(Records shown):
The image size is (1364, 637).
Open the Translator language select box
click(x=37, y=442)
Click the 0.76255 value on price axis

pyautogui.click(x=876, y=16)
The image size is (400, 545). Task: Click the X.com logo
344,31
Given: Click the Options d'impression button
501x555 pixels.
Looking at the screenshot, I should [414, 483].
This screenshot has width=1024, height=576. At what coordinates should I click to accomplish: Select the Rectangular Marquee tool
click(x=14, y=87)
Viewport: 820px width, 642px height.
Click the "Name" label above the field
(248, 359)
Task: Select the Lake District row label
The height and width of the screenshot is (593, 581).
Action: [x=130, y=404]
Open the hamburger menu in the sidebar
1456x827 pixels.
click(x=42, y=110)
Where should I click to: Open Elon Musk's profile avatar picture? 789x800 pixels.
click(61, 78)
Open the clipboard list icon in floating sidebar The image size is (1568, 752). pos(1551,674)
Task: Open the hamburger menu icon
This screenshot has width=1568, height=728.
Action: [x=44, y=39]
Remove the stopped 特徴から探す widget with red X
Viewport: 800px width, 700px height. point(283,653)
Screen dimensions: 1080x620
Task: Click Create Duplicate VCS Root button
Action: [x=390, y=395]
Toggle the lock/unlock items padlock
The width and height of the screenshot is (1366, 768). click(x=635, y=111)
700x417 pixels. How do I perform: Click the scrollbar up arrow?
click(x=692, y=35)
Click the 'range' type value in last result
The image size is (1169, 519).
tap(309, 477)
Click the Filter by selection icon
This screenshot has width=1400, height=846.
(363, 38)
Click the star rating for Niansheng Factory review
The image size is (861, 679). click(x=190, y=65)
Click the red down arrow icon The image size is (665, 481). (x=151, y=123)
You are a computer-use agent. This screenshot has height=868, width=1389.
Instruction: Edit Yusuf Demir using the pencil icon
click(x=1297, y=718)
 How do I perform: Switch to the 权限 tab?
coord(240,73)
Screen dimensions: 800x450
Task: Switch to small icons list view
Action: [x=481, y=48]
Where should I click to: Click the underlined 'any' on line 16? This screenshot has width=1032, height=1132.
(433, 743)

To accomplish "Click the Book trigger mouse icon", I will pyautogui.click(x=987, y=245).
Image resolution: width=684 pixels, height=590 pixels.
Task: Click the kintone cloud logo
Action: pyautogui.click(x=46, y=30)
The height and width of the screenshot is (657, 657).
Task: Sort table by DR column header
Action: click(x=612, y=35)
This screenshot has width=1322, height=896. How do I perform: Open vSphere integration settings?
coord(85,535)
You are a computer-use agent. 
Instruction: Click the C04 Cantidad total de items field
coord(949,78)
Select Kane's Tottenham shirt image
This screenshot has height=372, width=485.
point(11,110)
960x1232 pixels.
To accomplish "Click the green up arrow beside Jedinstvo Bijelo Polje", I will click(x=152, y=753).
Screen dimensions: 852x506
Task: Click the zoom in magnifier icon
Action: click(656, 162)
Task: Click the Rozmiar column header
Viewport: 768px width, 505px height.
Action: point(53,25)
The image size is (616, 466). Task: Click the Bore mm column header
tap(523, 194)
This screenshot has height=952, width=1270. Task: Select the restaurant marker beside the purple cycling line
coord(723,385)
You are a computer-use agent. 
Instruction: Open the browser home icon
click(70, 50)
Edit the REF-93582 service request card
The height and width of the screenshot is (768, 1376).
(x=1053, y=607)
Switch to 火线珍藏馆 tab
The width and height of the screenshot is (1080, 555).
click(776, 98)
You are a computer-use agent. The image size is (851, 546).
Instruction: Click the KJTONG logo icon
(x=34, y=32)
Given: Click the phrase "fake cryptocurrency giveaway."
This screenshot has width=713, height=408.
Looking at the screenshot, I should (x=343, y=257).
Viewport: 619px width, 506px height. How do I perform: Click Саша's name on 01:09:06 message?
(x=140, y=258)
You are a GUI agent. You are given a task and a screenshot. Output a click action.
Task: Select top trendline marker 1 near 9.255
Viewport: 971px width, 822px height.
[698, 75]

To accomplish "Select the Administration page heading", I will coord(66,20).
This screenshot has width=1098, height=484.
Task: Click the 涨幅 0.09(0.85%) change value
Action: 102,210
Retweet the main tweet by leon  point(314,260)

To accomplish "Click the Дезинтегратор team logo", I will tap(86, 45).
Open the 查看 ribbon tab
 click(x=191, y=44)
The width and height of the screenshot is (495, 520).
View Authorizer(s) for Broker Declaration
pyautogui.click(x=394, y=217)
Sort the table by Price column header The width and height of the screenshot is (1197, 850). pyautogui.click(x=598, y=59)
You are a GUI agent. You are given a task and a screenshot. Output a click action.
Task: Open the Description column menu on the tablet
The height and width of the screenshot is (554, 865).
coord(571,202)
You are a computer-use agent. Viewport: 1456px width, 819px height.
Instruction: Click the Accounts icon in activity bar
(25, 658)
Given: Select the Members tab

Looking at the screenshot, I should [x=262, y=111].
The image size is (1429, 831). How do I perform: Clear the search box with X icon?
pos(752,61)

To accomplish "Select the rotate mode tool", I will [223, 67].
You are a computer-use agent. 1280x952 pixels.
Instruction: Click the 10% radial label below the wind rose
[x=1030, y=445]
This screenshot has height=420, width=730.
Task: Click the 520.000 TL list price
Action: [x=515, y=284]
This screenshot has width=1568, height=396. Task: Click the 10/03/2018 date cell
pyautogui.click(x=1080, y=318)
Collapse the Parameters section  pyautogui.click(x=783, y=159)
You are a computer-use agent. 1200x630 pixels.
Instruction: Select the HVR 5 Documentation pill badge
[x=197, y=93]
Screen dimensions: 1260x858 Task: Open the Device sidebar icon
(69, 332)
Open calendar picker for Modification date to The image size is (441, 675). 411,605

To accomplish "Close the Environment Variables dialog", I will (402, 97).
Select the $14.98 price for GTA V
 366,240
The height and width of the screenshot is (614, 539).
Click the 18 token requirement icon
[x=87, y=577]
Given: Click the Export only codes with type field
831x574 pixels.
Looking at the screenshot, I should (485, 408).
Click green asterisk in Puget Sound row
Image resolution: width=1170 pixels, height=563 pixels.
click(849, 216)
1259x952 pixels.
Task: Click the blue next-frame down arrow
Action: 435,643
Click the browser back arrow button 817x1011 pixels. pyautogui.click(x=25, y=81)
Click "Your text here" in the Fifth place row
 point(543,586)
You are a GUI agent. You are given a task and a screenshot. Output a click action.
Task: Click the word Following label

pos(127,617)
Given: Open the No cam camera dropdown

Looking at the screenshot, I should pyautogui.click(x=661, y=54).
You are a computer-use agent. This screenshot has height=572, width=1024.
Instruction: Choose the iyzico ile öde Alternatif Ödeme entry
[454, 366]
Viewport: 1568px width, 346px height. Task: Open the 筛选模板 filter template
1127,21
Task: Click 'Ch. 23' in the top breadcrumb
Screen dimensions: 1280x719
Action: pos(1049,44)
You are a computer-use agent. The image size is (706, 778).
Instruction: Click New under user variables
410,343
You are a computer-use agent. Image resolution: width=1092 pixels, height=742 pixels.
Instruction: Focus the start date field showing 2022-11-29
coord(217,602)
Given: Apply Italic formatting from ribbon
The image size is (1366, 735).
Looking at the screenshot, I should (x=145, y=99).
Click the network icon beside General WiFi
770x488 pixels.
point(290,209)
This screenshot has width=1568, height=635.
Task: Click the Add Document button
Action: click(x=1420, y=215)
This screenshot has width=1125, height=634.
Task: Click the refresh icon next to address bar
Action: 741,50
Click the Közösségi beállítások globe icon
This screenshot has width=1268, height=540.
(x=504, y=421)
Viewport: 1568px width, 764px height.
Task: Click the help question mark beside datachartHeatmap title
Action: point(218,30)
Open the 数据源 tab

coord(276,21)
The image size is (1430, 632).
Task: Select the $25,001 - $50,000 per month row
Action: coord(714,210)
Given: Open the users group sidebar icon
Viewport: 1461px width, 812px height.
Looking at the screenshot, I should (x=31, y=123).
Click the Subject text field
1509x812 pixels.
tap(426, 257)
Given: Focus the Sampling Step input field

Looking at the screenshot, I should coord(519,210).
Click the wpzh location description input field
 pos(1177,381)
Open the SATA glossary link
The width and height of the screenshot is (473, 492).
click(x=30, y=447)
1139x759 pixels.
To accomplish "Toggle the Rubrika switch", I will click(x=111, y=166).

(Task to complete):
Within the material above, how many lines include the string "computer"? Give only the number.

(Exercise result):
10